RECORD EXTRACTS Block Start
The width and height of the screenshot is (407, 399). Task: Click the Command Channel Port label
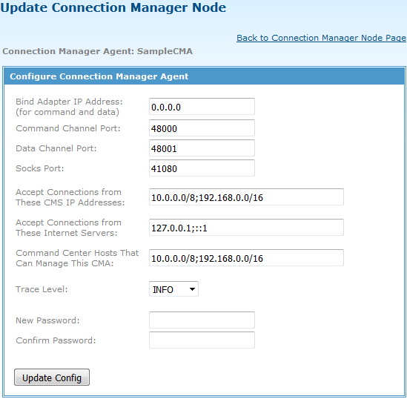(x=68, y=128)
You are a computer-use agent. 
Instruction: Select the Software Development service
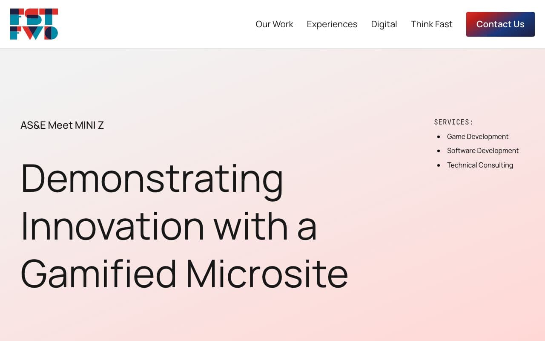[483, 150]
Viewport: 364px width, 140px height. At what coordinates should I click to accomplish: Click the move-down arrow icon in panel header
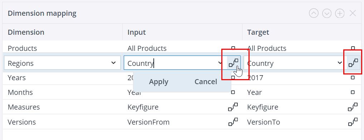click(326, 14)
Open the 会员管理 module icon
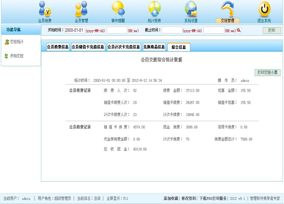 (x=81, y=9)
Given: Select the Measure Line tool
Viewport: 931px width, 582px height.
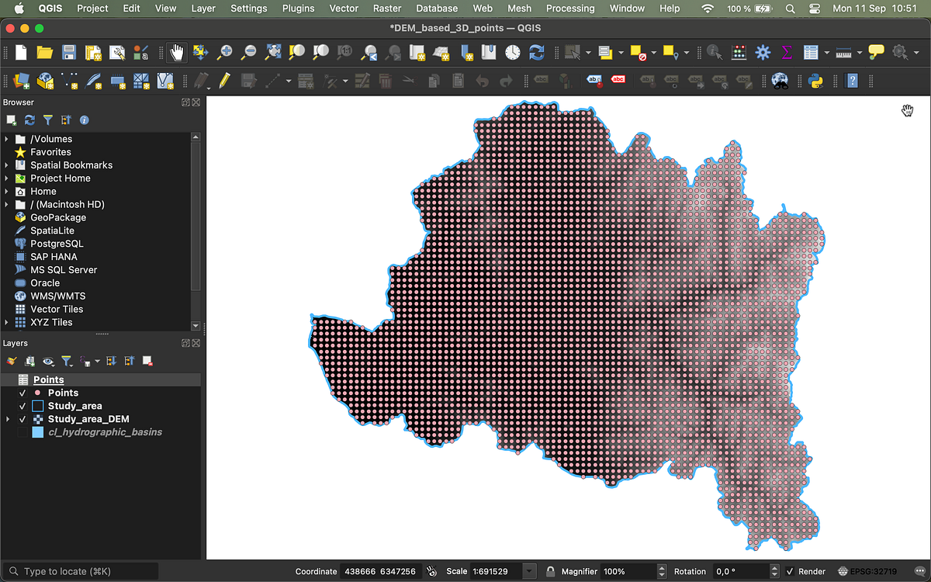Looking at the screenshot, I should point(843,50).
RECORD EXTRACTS Block End
RECORD EXTRACTS Block Start
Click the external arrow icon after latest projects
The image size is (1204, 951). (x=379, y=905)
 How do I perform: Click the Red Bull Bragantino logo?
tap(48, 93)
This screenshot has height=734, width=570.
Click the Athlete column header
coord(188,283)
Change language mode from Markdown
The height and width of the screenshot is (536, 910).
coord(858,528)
RECORD EXTRACTS Block End
RECORD EXTRACTS Block Start
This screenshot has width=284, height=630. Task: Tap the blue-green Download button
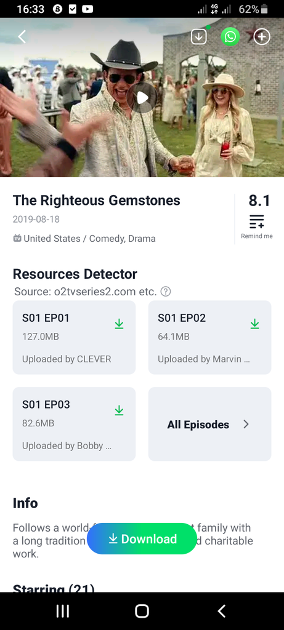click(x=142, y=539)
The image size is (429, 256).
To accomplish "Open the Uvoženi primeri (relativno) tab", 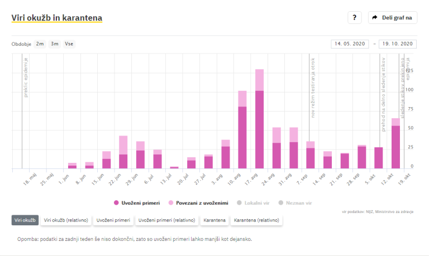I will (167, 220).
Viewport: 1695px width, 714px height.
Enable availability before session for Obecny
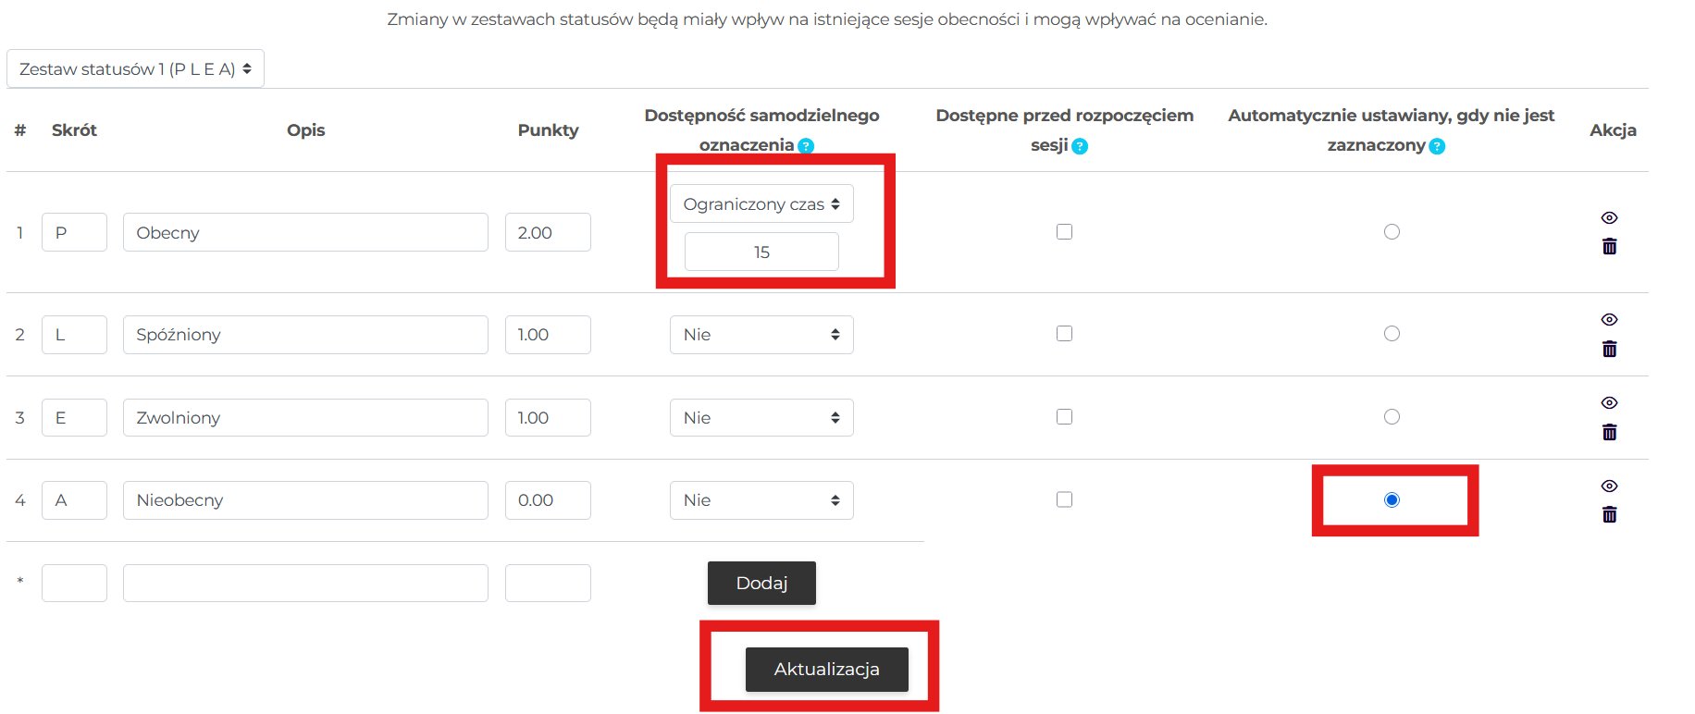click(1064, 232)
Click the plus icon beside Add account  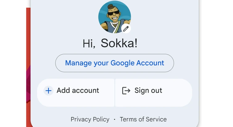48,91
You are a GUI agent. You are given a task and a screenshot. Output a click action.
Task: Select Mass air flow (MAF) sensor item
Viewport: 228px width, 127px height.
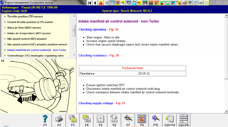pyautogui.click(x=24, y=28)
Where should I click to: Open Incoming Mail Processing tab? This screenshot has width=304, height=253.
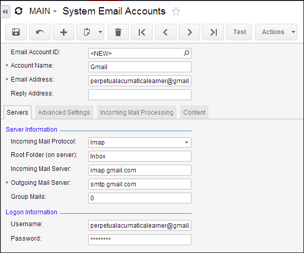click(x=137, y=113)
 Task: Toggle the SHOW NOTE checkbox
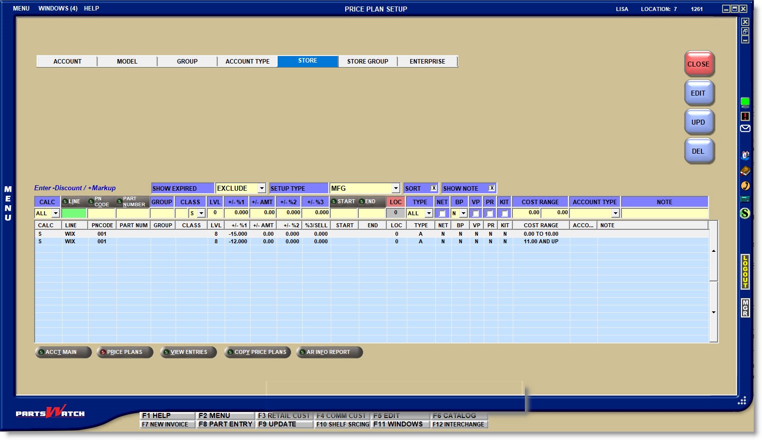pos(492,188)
RECORD EXTRACTS Block End
__WHAT TO PRODUCE__
Given the data above, which lines hold the string "agent"? Return them.

__YOUR RESPONSE__
You are a computer-use agent. 
You are a GUI agent. You are given a task and a screenshot. Output a click action.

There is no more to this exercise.